УКАЗАНИЯ: Извлеките из отрывка о Вечных городах у Булгакова фрагмент от «Мы знаем, что происходит в типичном» до «происходит: в Вечном городе.» включительно, не меняя в нем ни слова.

ВЫБРАННЫЙ ОТРЫВОК:
V

V

Мы знаем, что происходит в типичном булгаковском произведении: там какой-нибудь пророк, пытаясь осуществить свой дар, наталкивается на убийственное противодействие «мирской власти».

Мы знаем, где это происходит: в Вечном городе.

Но что происходит с самим Вечным городом?

Оказывается, всегда одно и то же. Все Вечные города у Булгакова погибают. Они погибают с тем же постоянством, с каким художник поручает им быть местом действия своих произведений. Воображаемое булгаковское Писание должно было бы сводиться к тому, что Город, который был «вначале», в конце концов гибнет. Каждый булгаковский Город – «град обреченный».

«Белая гвардия» – вовсе не повествование о гибели Белой гвардии. Увлеченный беллетристическим блеском романа, читатель даже не замечает, что в «Белой гвардии» отсутствует титульный герой. Белой гвардии нет как нет, и ее гибель – исторически достоверная – только подразумевается, как подразумевается, например, присутствие Воланда в «ершалаимских» главах «Мастера и Маргариты».

ФРАГМЕНТ ДАННЫХ:
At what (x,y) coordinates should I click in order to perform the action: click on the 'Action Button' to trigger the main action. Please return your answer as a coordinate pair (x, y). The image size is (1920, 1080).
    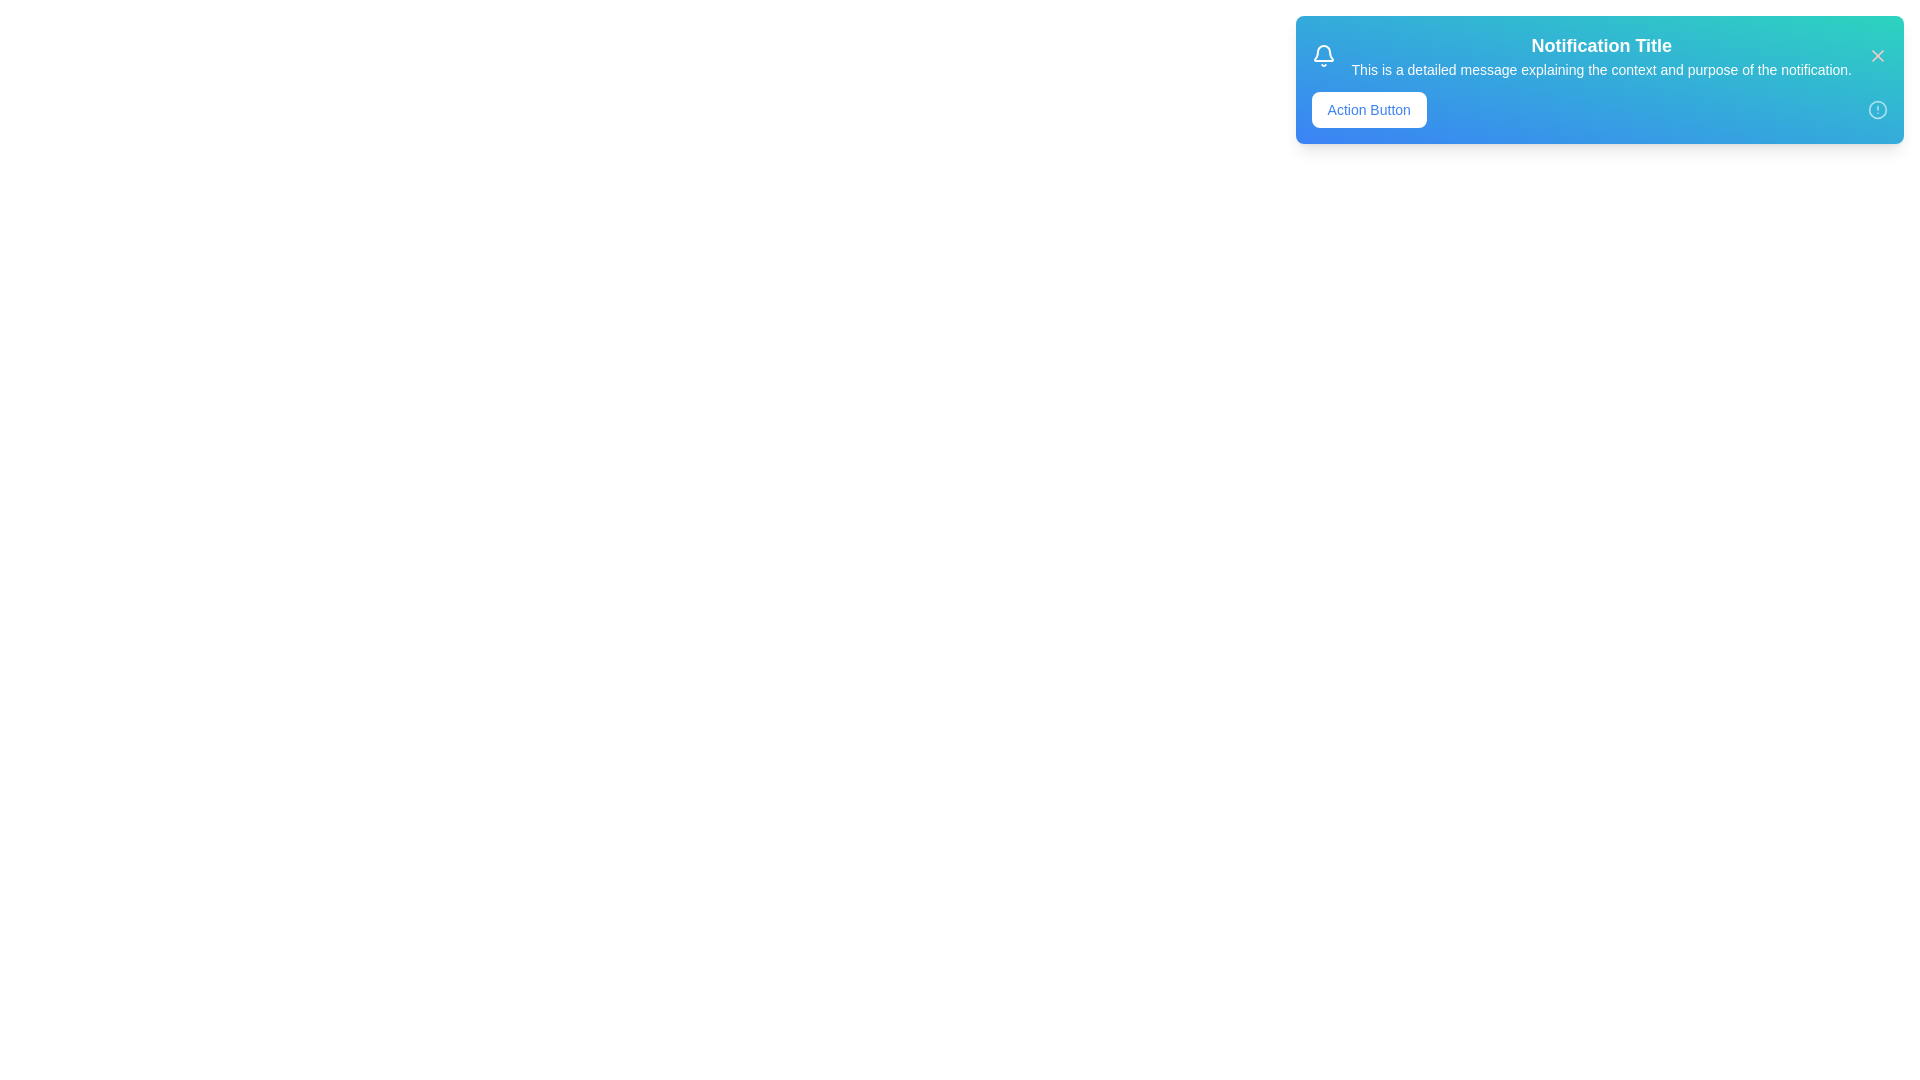
    Looking at the image, I should click on (1367, 110).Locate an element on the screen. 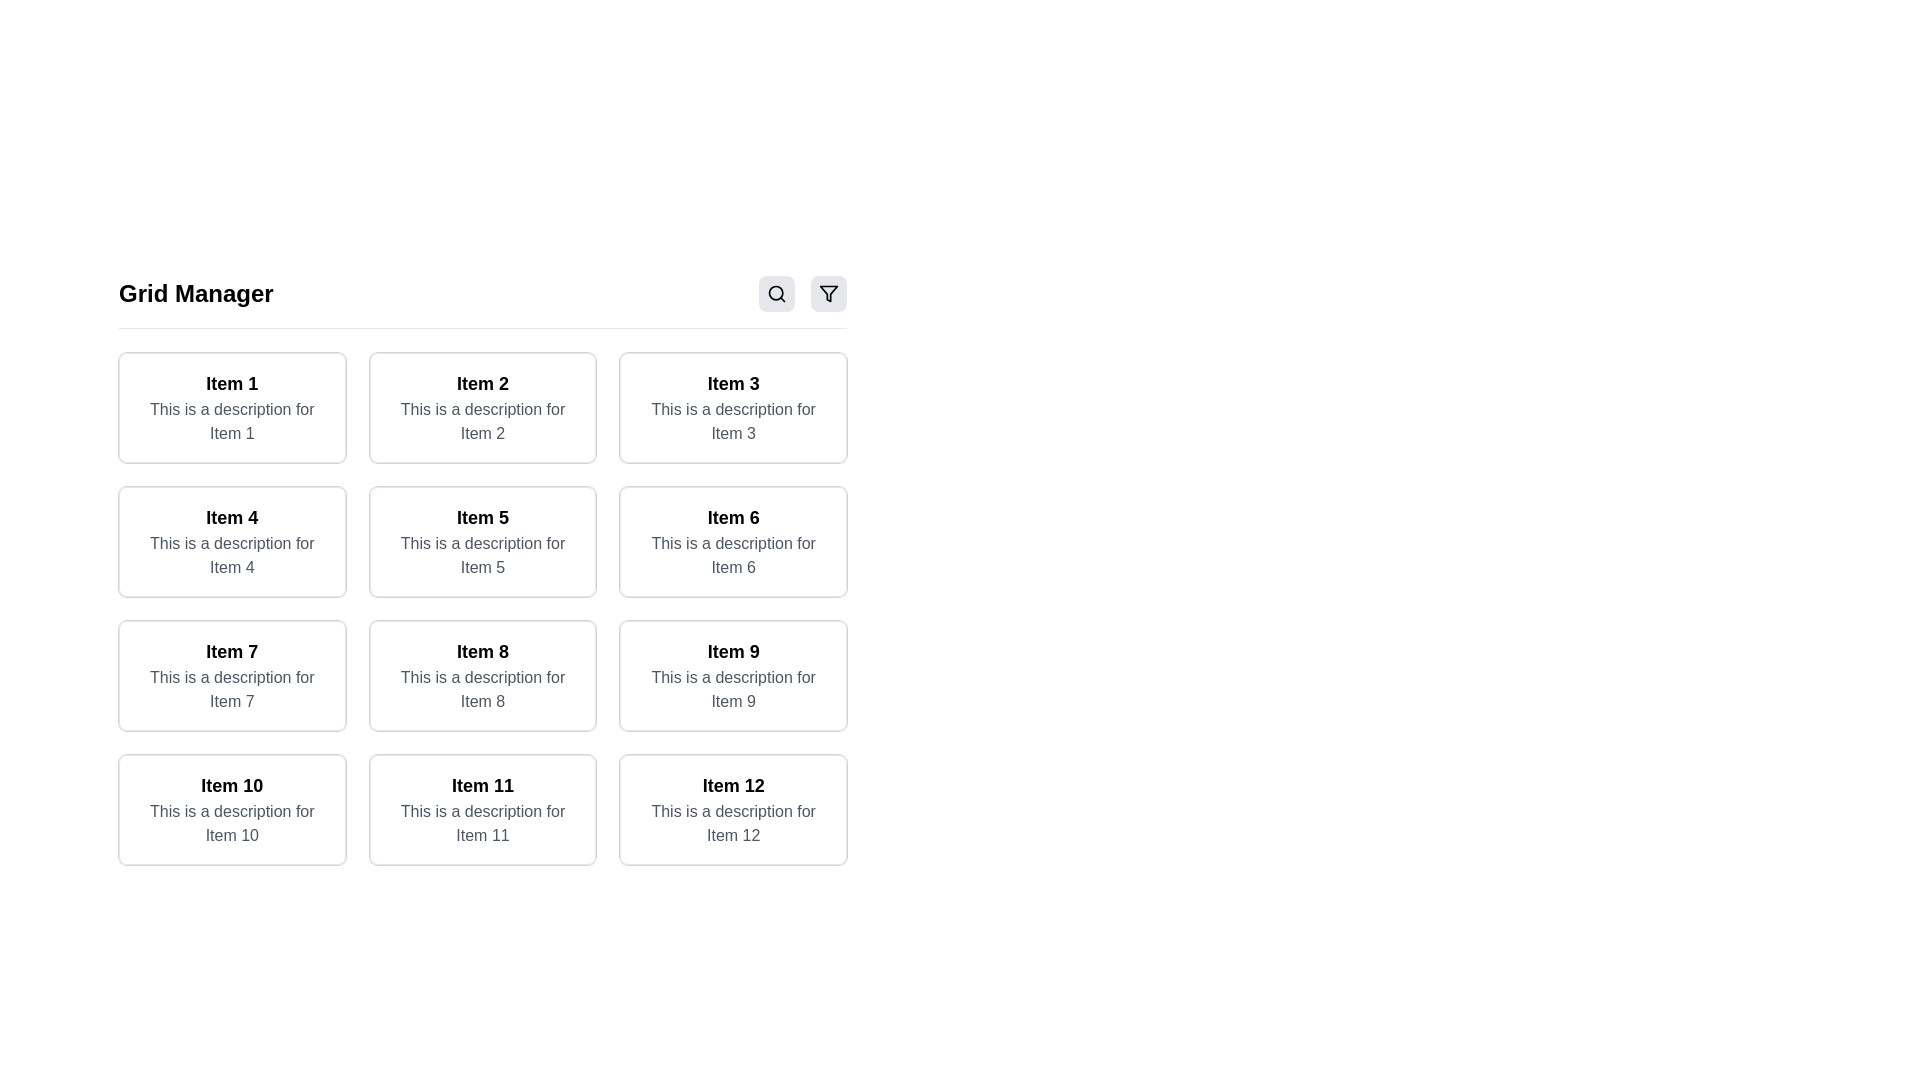  the Grid Item element with the bolded title 'Item 11' and description 'This is a description for Item 11' is located at coordinates (483, 810).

ГОТОВЫЙ ОТВЕТ:
Мы знаем, что происходит в типичном булгаковском произведении: там какой-нибудь пророк, пытаясь осуществить свой дар, наталкивается на убийственное противодействие «мирской власти».

Мы знаем, где это происходит: в Вечном городе.